SEATTLE — Forget thin crust versus cheese-stuffed: the pizza wars are being waged by mining the database, and one chain is not only scoring customer loyalty, but also a return on its investment.

Pizza Hut’s customer relationship management programs are built on a data warehouse of millions of

customer records gleaned from point of sale transactions at its restaurants. They know your favourite toppings, what you ordered last and whether you like salad with your meat lover’s pie.
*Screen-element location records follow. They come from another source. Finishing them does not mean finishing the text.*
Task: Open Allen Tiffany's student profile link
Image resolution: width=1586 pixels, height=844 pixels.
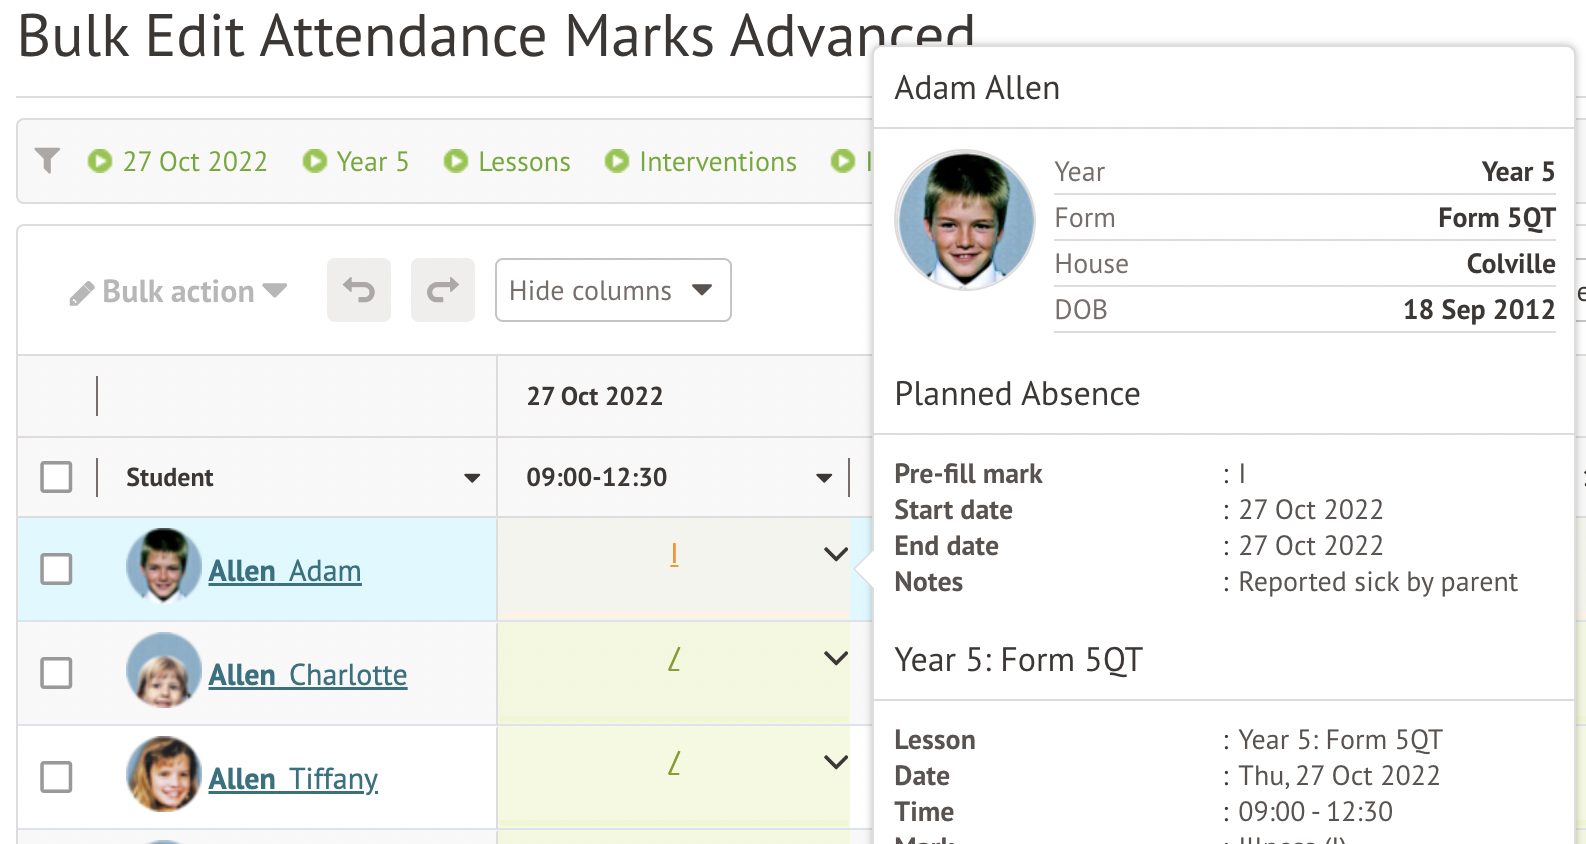Action: click(293, 779)
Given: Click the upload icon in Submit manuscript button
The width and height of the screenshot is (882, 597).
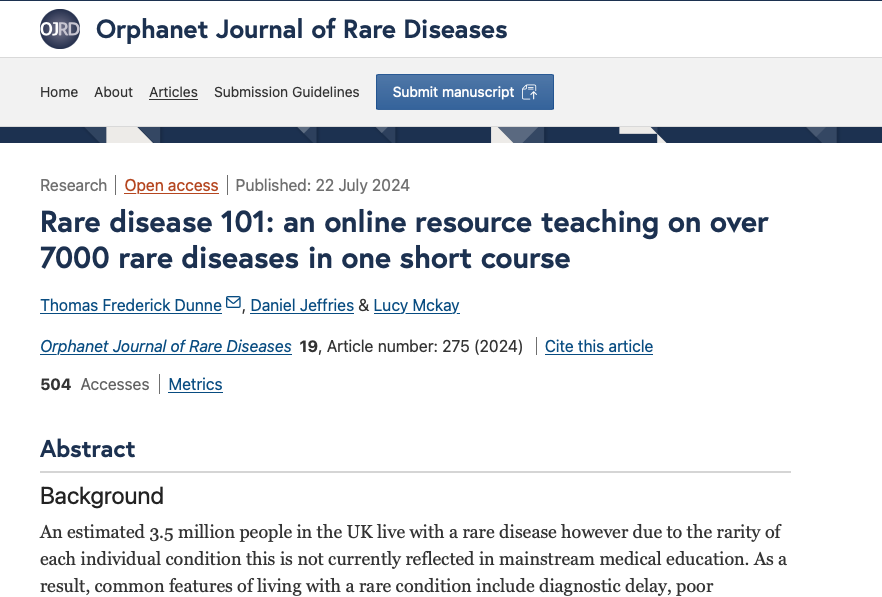Looking at the screenshot, I should (x=529, y=92).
Much of that has to do with data mining, a technology that converts details from customer data into competitive intelligence that companies use to predict trends and behaviours.

Pizza Hut installed Teradata Warehouse Miner and after a year of using it to better manage direct mail campaigns, the chain and its parent company, Yum Brands (Pizza Hut is one of eight restaurants in the group that includes Kentucky Fried Chicken and Taco Bell) are starting to see results.

The chain first got into the CRM game by using the more than 10 years of order history in its database, consisting of all purchases delivered to households that ordered by telephone.

Pizza Hut claims to have the largest fast food customer data warehouse in the world with 40 million U.S. households or between 40 and 50 per cent of the U.S market, according to Keith Jones, the man responsible for analysis and management of direct marketing analytics for Pizza Hut International. For about six years the company did analysis on a small sampling of the 40 million households it knew about, but nothing it could really call data mining, says Jones.

“”There was no prediction or analysis, really,”” he said, speaking at Partners 2003, Teradata’s user group meeting being held in Seattle last month. “”There was a lot of error in the data because people moved around a lot and the phone numbers weren’t correct. We had to clean up the data.””

The existence of duplicate households in the warehouse (same family, different phone number) made it difficult to successful target direct mail campaigns.

In the first year of using the Teradata Warehouse Miner product, Jones said Pizza Hut was able to recover the cost of licensing, integrating and training staff to use the product, and it made money for the company in the first quarter of use.

“”We made so much money this year, we’re afraid our competition will start using it,”” said Jones.

Using Warehouse Miner meant an improvement in “”household uniqueness”” from 80 per cent to 95 per cent. While direct mail has traditionally been a break-even cost centre, Pizza Hut has turned it into a profit centre.

“”We use it to do target marketing and find the best coupon offer for that household. We can segment customer households for groupings according to patterns of past buying behaviours, offer preferences and price points,”” he said. “”We can also use it to predict the success of a campaign.””

Pizza Hut now tracks not only phone orders, but online orders, and it can track in real time what commercials people are watching and responding to.

By using Teradata Warehouse Miner, all data mining functions run directly inside the database.

“”A lot of data mining can be sloppy as a result of situations where they are sampling from too small a source and it comes up with conclusions that are too preliminary,”” Jones says.

Keith Gonzales, president of El Paso, Tex.-based The Focus Group, Ltd., a firm that offers clients information on managing data warehouses, says in-database mining is good for medium and large data volumes, as it eliminates the cost of data movement and allows for a collaborative environment.

“”When you look at the needs of organizations, you can’t do (data mining) using traditional architectures,”” said Gonzales. “”You have to marry together data mining into warehouse architecture.””

He said database vendors are pushing mining into the warehouse and they are doing it so companies can exploit all the technology of data mining from the database. “”Pizza Hut is taking advantage of this,”” he said.

The added benefits of in-database mining include minimizing data redundancy, reduced proprietary data structures and simplified data and system management.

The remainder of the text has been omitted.